Additionally the requirements derived from the adaptive AUTOSAR requirements shall be considered, as decribed here.

Software Architecture

The high-level software architecture can be found here: <:27112/collaborator/document/4ff2a028-8ac7-4f7a-b42e-dd90816fec81?viewId=718e62d1-c6e4-4751-9458-40ec38ac39a2&viewType=model&sectionId=856b1ace-a576-49fb-ac5e-b030656afa6f>

The detailed design can be found here: </swh/ddad_platform/tree/master/aas/mw/com/design>

Additional Considerations

Security

The operation of shared memory is always a security concern, since it makes it easier for an attacker to access the memory space of another process.

This is especially true, if two processes have read / write access to the same pages. We are confident that our applied mechanisms, like reduced access to shared memory segements and active bounds checking prevent any further attack vectors.

The only scenario that is not covered is an attack against the control segments. An attacker could in the worst case null all usage counter. In that scenario a race-condition could happen, that data that is read, is written at the same time, causing incomplete data reads.

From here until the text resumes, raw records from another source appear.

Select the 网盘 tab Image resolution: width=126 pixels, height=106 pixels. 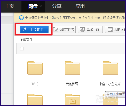[x=33, y=6]
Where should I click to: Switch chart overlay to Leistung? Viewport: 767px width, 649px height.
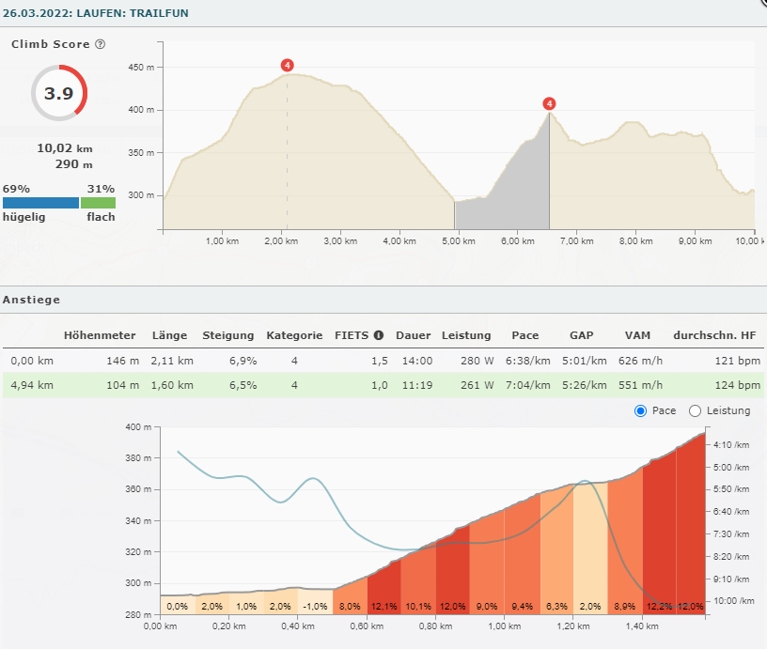coord(696,410)
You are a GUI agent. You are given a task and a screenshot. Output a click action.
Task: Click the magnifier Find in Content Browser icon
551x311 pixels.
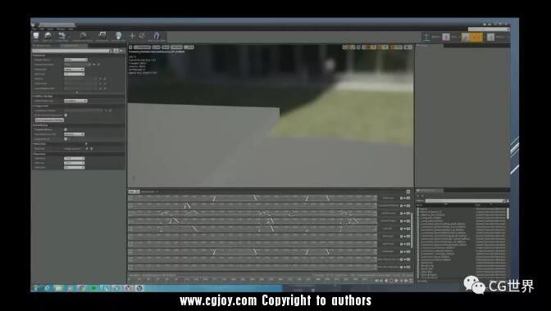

This is a drawback that comes with the benefit of less overhead for read/write synchronization, reducing our latency a lot. At this point in time we accept this drawback by the benefit of the performance.

Safety

Software Component Failure Analysis: <> Functional Failure Analysis: <>

AoUs towards Applications using LoLa

LoLa represents a substantial infrastructure part of our safety goals. Thus, additional AoUs towards the application side will result from LoLa.

An overview can be found here: <>

Performance

This is a performance measure. Thus, we expect a reduction in latency in communication and a reduced memory footprint, since there is no longer the need for memory copies.

Diagnostics

There are no implications on diagnostics, since there will be no diagnostic job used.

Testing

There will be substantial need for testing. A concrete test plan is only possible after the FMEA. At this point we are sure that all tests can be executed utilizing ITF Tests. This is necessary, since the tests heavily rely on the operating system. All other tests will be possible to be conducted as unit tests.

Dynamic Invocation Interface

For some use cases a loosely typed interface to services, which can be created dynamically during runtime without the need of compile-time dependencies, would be favorable. For this the DII concept has been created, which LoLa will implement for event communication in IPNext.